Part of this effort was a new religious law. One interesting item in the new law was a ban on prayer rooms in government buildings. Apparently there was a disturbing growth in Islamic piety among government employees. Other items in the new law order all religious organizations (including foreign missionaries) to re-register with the government. The government is trying to shut down new mosques founded by Islamic conservative clergy. The Central Asian governments tend to be poorly run dictatorships, thus religion has a greater appeal to people who have little hope otherwise. Banning headscarves and religious schools won't solve the problem it will just force it underground. There has been a growth in Islamic radical groups, but not anywhere near the levels found in Afghanistan and Pakistan.
Over the last decade, Central Asian nations have been increasing their counter-terror activities. But there has not been a commensurate growth in Islamic terrorism. There has been a growth in corruption and bad government. The best thing the Islamic radicals have going for them is a promise to replace current dictatorships with clean government. Not all people in the region want a religious dictatorship, because they have noted that "Islamic Republics" (as in Iran and Afghanistan) don't work so good either. And there are bigger problems to worry about.
The five former republics of the Soviet Union (Uzbekistan, Kazakhstan, Turkmenistan, Tajikistan and Kyrgyzstan) that now comprise most of Central Asia are finding drug gangs more of a threat than corrupt politicians and Islamic radicals. While there have been more Islamic terrorism incidents, the number is still very small, and some of them have to be investigated a bit to make sure the violence wasn't just gangsters (who also use terror attacks). There are a lot more gangsters (especially drug smugglers and distributors) than Islamic terrorists in the region.
Most of the people in the region are at least nominally Moslem. During seven decades of communist rule, Islamic practices were strictly regulated and curbed. Since independence (after the Soviet Union dissolved in 1991), the dictators that took control of most of the region have brought bad government and corruption. People looking for something better have found Islam, especially the radical kind, a potential solution. Nothing else seems to be working. Although some Central Asian states have pledged to fight corruption, the results are largely cosmetic.

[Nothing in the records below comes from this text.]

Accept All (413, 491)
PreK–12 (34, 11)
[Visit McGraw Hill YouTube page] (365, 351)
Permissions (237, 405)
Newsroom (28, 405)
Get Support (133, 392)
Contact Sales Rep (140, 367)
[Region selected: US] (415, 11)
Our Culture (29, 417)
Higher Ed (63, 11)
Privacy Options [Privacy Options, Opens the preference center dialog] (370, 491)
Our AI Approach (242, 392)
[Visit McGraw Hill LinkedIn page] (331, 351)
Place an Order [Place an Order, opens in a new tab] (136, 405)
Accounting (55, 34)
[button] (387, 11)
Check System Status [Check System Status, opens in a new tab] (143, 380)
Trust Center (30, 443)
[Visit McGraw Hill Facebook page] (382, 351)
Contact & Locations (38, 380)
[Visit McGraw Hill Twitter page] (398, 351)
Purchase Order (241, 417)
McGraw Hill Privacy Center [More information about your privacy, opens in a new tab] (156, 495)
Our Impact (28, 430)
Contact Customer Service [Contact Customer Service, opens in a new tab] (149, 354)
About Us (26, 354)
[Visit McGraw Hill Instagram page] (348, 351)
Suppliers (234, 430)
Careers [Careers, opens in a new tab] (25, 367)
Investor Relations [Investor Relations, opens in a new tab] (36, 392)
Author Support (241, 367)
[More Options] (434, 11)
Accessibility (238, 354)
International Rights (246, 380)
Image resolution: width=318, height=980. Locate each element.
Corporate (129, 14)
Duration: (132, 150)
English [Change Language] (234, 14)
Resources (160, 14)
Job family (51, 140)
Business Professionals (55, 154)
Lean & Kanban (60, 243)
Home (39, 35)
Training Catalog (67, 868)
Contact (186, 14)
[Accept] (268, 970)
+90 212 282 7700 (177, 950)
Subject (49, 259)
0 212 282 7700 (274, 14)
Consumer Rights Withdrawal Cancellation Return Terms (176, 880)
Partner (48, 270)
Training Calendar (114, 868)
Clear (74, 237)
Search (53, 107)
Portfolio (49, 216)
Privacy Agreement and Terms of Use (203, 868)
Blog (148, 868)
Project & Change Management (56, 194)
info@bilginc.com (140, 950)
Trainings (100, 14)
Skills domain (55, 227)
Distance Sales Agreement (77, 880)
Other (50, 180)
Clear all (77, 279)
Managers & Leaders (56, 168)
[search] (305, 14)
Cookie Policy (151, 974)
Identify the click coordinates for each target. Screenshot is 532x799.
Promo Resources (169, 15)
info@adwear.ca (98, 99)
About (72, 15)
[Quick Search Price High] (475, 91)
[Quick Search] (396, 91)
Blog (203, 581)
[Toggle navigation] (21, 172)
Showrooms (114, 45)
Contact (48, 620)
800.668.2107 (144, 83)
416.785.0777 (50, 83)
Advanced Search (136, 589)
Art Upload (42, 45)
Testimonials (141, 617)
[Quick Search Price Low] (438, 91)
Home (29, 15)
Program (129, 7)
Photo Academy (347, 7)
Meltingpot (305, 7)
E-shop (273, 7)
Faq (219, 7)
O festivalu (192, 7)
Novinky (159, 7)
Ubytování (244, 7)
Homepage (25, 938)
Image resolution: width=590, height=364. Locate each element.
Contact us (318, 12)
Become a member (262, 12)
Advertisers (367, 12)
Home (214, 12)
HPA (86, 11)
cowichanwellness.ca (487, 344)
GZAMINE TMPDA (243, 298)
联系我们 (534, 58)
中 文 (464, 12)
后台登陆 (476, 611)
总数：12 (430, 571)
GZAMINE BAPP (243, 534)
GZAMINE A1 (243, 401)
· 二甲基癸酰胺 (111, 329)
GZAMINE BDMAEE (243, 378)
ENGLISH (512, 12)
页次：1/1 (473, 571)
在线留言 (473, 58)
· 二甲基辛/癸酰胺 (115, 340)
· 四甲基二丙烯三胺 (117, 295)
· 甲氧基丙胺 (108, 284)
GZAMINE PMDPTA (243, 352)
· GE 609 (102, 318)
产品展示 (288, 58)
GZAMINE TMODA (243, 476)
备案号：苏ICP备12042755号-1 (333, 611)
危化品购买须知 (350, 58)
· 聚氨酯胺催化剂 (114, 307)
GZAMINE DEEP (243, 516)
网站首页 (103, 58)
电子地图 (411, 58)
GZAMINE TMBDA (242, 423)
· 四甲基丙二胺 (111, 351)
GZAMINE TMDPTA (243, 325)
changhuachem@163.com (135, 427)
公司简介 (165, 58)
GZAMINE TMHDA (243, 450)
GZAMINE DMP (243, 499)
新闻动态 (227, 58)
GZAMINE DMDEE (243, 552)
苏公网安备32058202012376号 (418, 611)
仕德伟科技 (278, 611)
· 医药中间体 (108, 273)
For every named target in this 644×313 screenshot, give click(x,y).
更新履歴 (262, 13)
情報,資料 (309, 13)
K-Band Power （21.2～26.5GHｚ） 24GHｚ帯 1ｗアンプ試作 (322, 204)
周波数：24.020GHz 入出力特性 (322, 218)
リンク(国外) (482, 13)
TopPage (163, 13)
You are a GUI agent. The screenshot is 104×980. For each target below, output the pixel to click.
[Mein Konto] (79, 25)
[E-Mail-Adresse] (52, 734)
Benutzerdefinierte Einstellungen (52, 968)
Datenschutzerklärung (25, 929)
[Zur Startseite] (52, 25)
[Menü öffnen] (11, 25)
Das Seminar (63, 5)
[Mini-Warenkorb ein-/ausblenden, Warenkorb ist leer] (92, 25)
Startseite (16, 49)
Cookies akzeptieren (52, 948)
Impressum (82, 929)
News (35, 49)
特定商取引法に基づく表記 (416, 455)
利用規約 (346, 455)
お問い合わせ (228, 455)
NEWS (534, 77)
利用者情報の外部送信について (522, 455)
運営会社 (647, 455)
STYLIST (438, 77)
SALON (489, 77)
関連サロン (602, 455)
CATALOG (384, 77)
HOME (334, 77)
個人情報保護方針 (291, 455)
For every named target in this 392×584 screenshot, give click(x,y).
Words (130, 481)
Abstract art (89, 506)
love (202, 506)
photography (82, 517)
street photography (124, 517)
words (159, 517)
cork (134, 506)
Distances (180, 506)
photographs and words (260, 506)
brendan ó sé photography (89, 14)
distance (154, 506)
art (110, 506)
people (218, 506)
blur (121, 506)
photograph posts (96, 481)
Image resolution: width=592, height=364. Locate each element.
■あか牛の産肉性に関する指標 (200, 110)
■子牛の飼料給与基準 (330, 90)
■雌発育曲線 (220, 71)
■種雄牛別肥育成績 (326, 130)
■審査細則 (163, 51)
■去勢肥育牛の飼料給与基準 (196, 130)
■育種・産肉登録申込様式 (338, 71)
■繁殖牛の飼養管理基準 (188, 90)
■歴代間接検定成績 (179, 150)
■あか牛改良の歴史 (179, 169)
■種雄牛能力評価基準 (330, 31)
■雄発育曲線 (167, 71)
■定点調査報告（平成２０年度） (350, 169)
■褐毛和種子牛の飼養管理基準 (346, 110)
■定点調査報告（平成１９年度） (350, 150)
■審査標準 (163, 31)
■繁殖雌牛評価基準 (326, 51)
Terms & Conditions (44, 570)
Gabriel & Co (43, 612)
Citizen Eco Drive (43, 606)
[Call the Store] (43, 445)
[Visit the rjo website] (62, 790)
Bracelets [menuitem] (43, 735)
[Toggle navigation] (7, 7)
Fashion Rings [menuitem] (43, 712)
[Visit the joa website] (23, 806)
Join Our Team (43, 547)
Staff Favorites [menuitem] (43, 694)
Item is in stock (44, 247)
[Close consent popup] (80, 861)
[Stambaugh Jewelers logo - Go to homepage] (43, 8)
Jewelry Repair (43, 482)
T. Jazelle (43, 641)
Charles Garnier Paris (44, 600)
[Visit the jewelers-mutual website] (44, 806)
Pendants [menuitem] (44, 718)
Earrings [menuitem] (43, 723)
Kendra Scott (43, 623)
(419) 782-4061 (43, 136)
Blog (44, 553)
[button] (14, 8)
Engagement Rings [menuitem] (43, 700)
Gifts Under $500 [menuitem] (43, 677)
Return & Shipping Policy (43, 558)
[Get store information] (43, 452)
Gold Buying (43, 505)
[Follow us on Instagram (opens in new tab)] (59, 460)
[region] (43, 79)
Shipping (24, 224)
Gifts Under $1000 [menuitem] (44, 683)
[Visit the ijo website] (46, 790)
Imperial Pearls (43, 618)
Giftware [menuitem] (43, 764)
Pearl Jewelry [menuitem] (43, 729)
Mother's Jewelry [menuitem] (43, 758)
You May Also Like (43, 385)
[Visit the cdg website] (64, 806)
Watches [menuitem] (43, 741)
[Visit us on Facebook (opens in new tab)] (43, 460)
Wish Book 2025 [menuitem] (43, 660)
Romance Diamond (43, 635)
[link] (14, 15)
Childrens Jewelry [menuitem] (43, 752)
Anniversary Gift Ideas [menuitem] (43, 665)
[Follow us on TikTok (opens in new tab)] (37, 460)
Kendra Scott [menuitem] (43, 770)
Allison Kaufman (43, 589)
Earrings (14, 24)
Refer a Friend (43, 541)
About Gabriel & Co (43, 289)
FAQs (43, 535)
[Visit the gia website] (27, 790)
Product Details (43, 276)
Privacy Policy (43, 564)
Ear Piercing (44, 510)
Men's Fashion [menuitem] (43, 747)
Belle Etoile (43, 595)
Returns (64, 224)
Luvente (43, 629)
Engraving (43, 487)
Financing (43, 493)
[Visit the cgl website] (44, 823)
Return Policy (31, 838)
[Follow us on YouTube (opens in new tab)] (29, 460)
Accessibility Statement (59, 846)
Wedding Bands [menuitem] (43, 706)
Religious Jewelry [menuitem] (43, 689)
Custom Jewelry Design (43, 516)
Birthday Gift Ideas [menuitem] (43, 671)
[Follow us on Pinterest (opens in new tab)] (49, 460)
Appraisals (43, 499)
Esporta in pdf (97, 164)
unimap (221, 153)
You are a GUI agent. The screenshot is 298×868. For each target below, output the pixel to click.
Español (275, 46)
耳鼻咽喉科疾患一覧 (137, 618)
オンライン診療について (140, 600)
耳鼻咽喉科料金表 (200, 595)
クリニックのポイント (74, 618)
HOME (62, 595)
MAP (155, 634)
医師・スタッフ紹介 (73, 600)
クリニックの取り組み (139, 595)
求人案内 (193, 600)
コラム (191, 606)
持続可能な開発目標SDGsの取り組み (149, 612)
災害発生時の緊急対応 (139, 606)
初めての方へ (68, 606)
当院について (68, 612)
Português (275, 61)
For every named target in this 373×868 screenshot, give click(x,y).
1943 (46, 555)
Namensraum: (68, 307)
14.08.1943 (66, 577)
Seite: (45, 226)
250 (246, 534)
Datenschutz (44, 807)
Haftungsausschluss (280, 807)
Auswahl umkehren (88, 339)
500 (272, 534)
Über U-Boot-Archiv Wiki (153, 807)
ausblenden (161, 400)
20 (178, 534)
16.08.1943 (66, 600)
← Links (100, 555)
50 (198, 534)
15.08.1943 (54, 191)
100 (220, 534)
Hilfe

November 12, 2011: In the south Kazakhstan town of Taraz, a lone Islamic terrorist, armed with a firearm, shot dead four policemen and two civilians, before killing himself and another policeman with his explosive vest. The incident began when two policemen spotted the terrorist and began following him. The terrorist detected this and opened fire.
October 31, 2011: In southern Kazakhstan, a lone Islamic terrorist set off two bombs in a city within the oil producing region near the Caspian Sea. The only person killed was the terrorist. Jund al Khilafah, a local Islamic terror group, took credit for the attack and said there would be more if the government did not repeal recent laws that tightly regulated Islamic organizations. There have been several attacks like this in Kazakhstan this year, and the government wants to crush the Islamic terror groups before they become capable to more deadly attacks. The attack today, for example, was carried out with crude home-made explosives.